A view from the road
That’s not what Mike Kucharski, the owner of Summit, Illinois-based JKC Trucking, is seeing in his daily business encounters.
Instead, he is witnessing escalating freight rates caused by lowered capacity, rising demand and sharply higher energy prices. Shortages of food ingredients — he cited gluten for bread as one example — along with other raw materials also are driving inflation.
The situation is compounded by long lag times for deliveries as jammed ports are aggravating the goods shortages. Labor also is in short supply, with workers reluctant to head back to work even as there are more than 10 million job openings, a record for the U.S.
“The catalyst for skyrocketing prices for food is fuel has gone up, our insurance has gone up, all the costs have gone up, including extra pay for labor,” Kucharski said. “The stimulus checks are not helping because even as truckers have been working through the pandemic, we’re delivering to warehouses where some of them are taking two, three days to unload because they don’t have the capacity and the workforce.”
Indeed, freight trucking costs that had been on the downswing from mid-2018 until the pandemic have soared at record levels since. The rate for a long-distance truckload jumped 28.5% from a year ago in May, easily the highest ever in data going back to December 2004, and was rising at a still-astronomical 20.5% pace in July, according to Labor Department data.
Those are the kinds of expenses that ultimately find their way to store shelves.
“All the extra costs that we get passed onto us, we have to pass down to the customers,” Kucharski said. “Our margins are very small.”
Lower earners are hurt the most
The impact being felt by businesses like JKC Trucking are on the minds of multiple Fed officials, who worry that rising costs are especially impacting low- and moderate-income households who have the least ability to absorb them.
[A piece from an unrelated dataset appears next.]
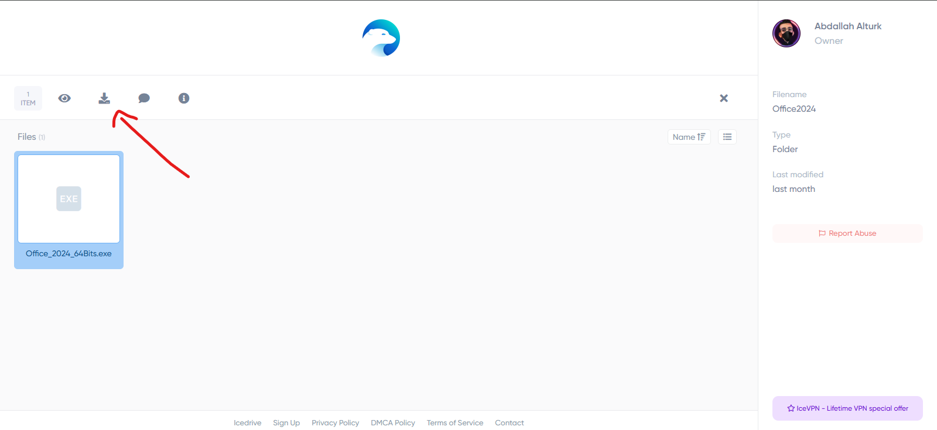
Task: Click Abdallah Alturk's profile avatar
Action: point(786,33)
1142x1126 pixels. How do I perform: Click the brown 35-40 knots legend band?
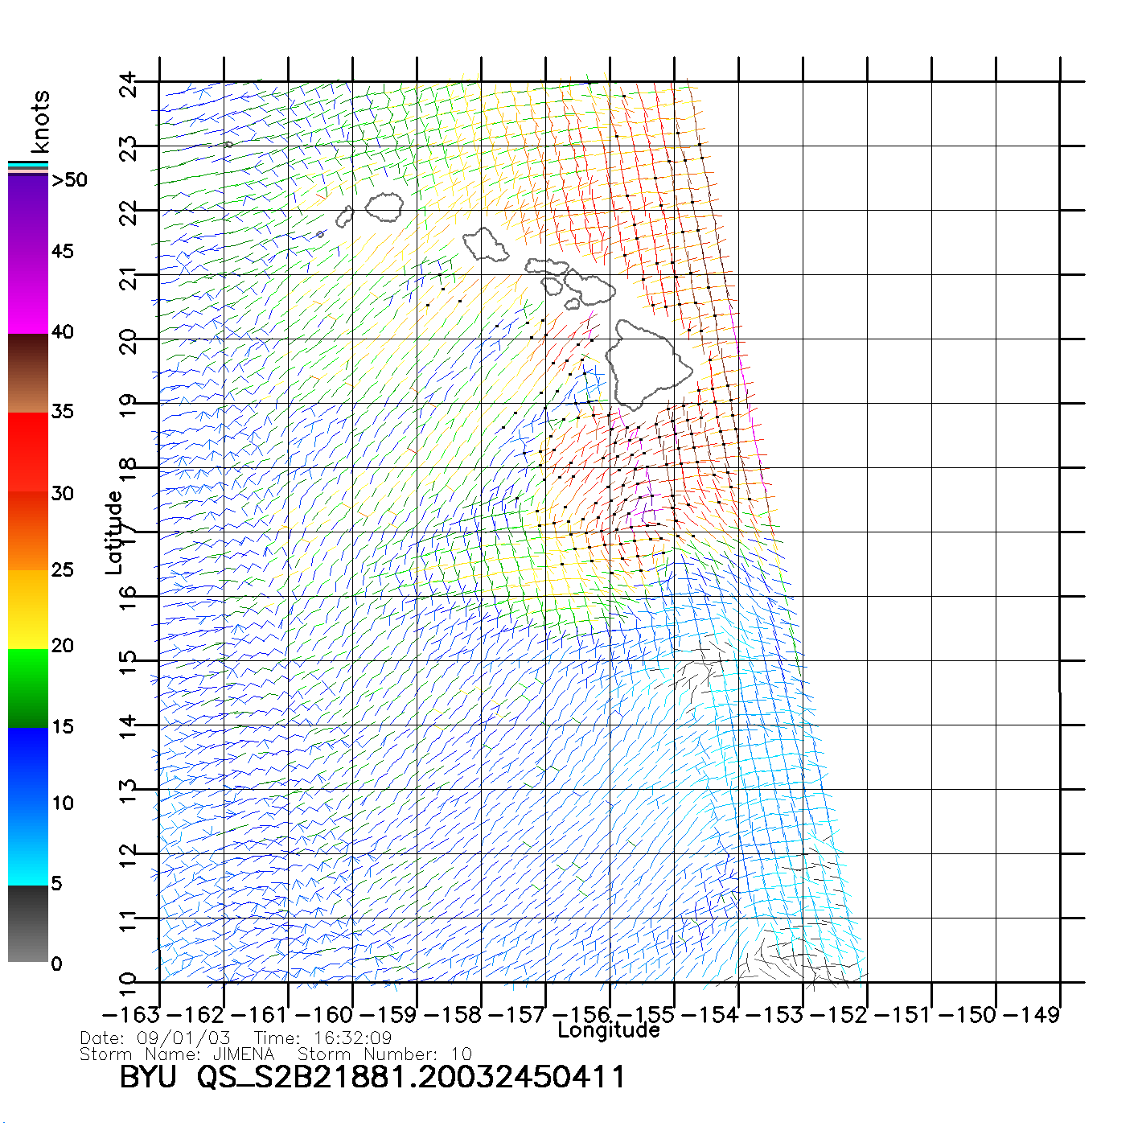tap(28, 373)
Over the past two days, no fewer than five Fed regional presidents said it’s time to start pulling back on the easy-money policies of the past year and a half, citing various levels of confidence in the economy tempered by worries over inflation.
“We want to make sure we’re on this, because high inflation or anything close to runaway inflation is really going to hurt people at the bottom of the ladder,” Atlanta Fed President Raphael Bostic told CNBC on Friday.
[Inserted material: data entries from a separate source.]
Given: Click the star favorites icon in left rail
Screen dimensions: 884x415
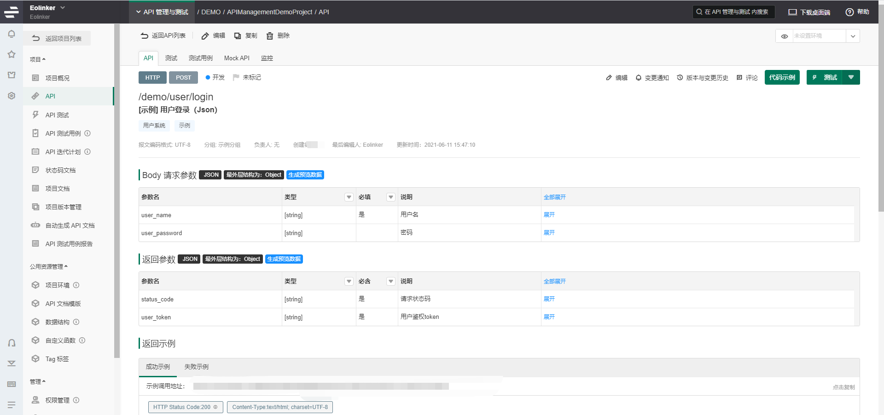Looking at the screenshot, I should point(12,54).
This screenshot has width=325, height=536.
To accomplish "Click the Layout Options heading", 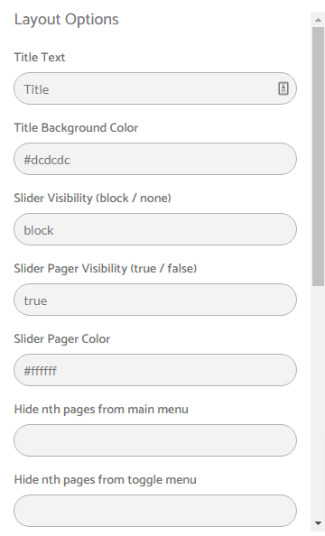I will 67,20.
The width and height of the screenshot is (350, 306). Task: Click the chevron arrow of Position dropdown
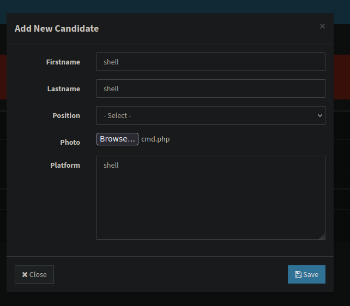tap(320, 115)
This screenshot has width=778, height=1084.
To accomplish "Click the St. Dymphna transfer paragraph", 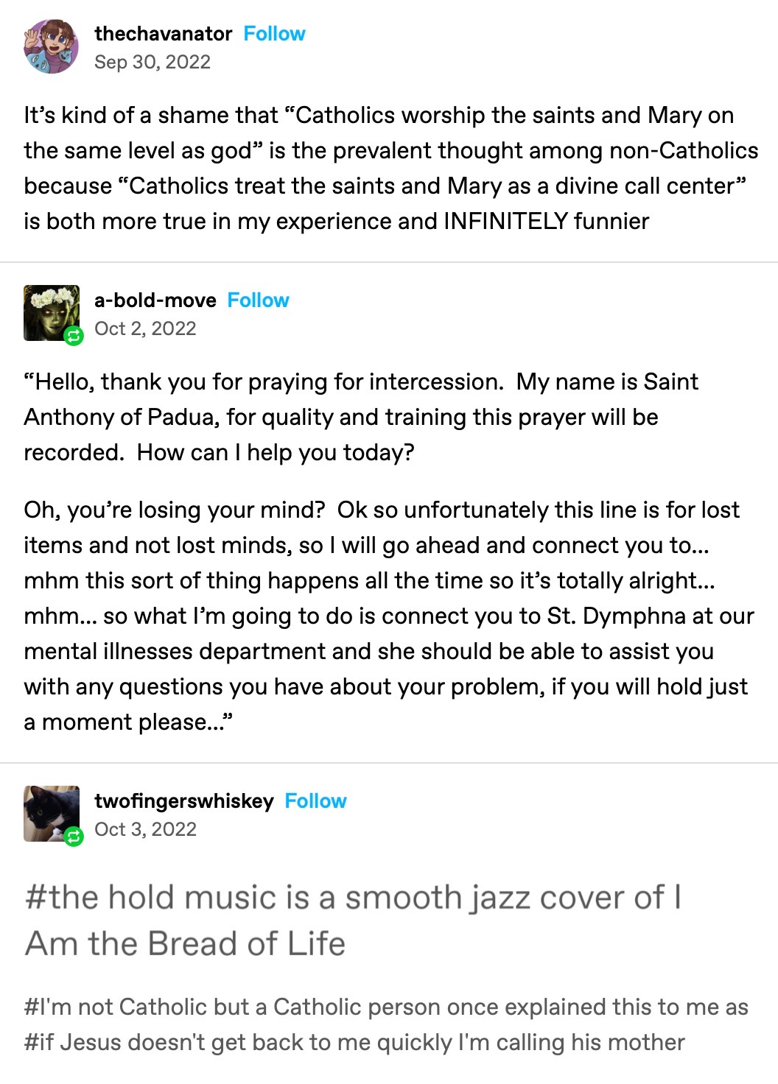I will (388, 616).
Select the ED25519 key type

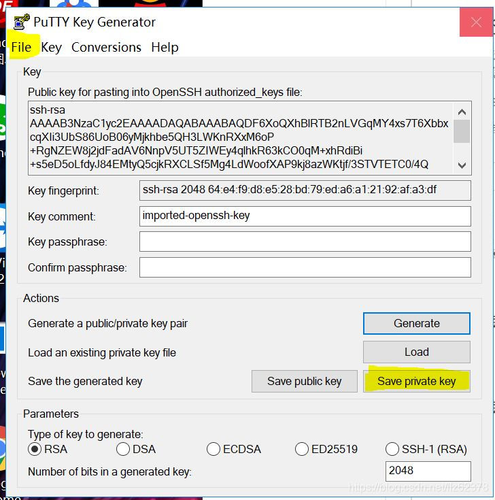tap(326, 449)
For his part, Powell conceded that the Fed probably has hit its 2% inflation target not only in the near term but also over a longer trajectory. In a rare revelation of what goes on behind the Fed’s closed doors, Powell said he and others at the July meeting of the Federal Open Market Committee agreed that it is time at least to start pulling back on its minimum $120 billion a month in bond purchases, though rate hikes will be a separate consideration saved for later.
Powell also acknowledged that inflation “is a cause for concern,” but said the current levels “are likely to prove temporary.”
But with the conditions creating the inflation not subsiding, Kucharski said the issues now are likely to persist at least into next year and maybe beyond.
“Everybody’s increasing the costs just to keep afloat and keep the wheels rolling,” he said. “But it’s affecting the end user, the American people. We’ve passed our going rate on to the shelves.”